- [Directions]:
An exact copy of the listing below is the answer, with the pictures removed.

- [Supplied records]:
>>>

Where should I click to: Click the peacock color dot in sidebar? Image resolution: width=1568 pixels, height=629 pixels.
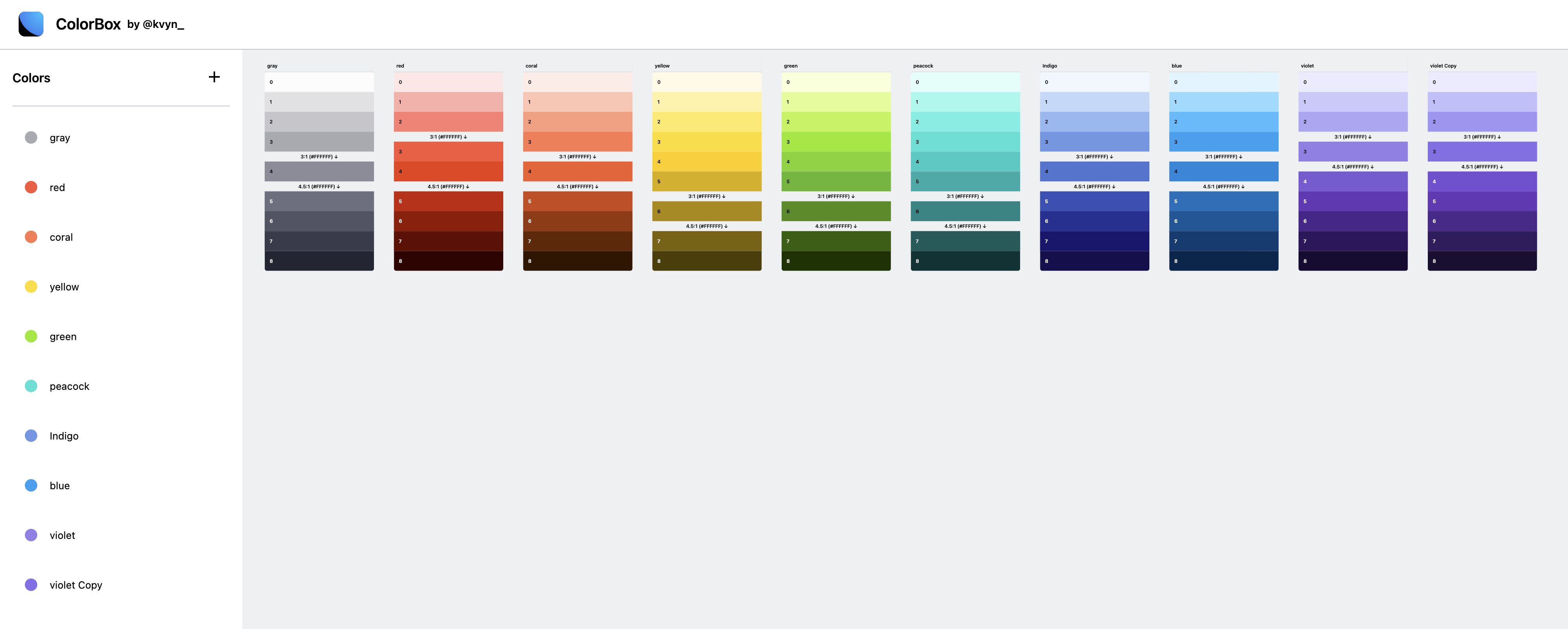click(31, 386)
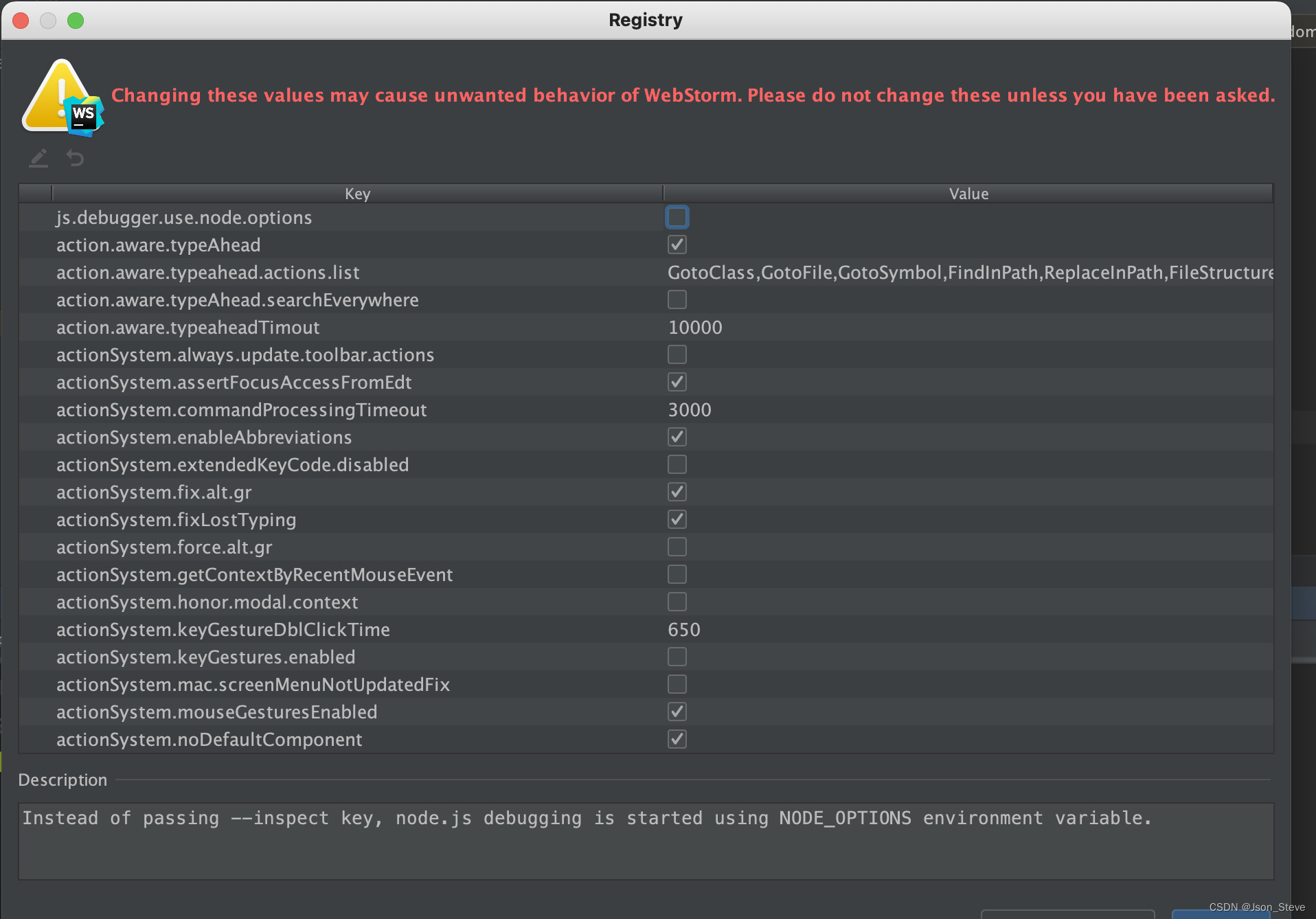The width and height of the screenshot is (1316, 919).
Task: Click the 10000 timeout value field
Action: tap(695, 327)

<<<

- [Exercise response]:
Where should I click to: Click the peacock color dot in sidebar? Image resolution: width=1568 pixels, height=629 pixels.
click(31, 386)
The width and height of the screenshot is (1316, 919).
Task: Click the 10000 timeout value field
Action: tap(695, 327)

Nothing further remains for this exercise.